Publisher: Viz Media (Shonen Jump Line)
Writer and Artist: Akira Toriyama
So after doing Dragon Ball for 12 years straight as a weekly comic in Shonen Jump, creator Toriyama decided he needed a break finally as his arm began to hurt, and he wanted to go back to drawing everything himself without any assistants. Toriyama would do a few weekly stints that would fill single volume collections, or bi-weekly/monthly stints that would only fill a few volumes. In 1998, he did one of his weekly gigs that would run for 14 weeks and fill a single volume collection, a brilliant manga called Cowa!
Cowa! is a fantastic all-ages adventure starring a cast of monsters and one chain smoking, grumpy ex-wrestler. Combining the humor of his first hit Dr.Slump with the action of his second hit Dragon Ball, but keeping them both purely aimed at kids, with no adult winks or over the top violence, Cowa! is not only the author’s most accessible comic no matter where you come from on this globe, it also has a surprising amount of heart to it.
The manga follows Paifu, a half-vampire/half-werekoala, and his best friend, a ghost named Jose. They adventure around their town (at nighttime, of course) playing, stealing watermelons, and making friends with the few humans not afraid of them, which includes an ex-wrestler named Maruyama. When their town comes down with the Monster Flu, which can kill monsters in only a few days if not cured, only the kids Paifu, Jose, and Paifu’s rival Arpon, haven’t been infected yet. It’s up to them to travel a long distance to a great witch who can make the medicine. Since the distance is so long and there are dangers like a monster guarding the woods that surrounds the witch, Paifu tricks Maruyama into helping them. Suddenly the reader is treated to a road trip adventure, filled with fights against monsters and gangsters, the truth behind Maruyama’s past and why he doesn’t wrestle anymore, and some laughs along the way.

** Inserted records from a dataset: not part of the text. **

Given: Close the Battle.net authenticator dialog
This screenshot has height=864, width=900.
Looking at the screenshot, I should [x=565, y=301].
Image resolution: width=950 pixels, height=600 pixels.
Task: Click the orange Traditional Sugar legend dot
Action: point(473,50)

I first discovered Cowa! in high school on a scanlation site and was intrigued by Toriyama doing a color comic, which was part of the deal for doing the weekly again, that they’d let him do it in color. About five years after I first found it, in 2008 Viz would reprint the series as part of their Shonen Jump line (only the first chapter in the collection is color in our printed edition, though). I love Cowa! to pieces. Toriyama does some simpler cutesy monster designs, like his design work on the mega-hit video game Dragon Quest, and fills it with these great moments that are only through the eyes of a child, like their fascination with giant neon signs as they are on their road trip and such. That innocent sense of childhood discovery is prevalent through the entire title, and makes the comic only sweeter the older one gets.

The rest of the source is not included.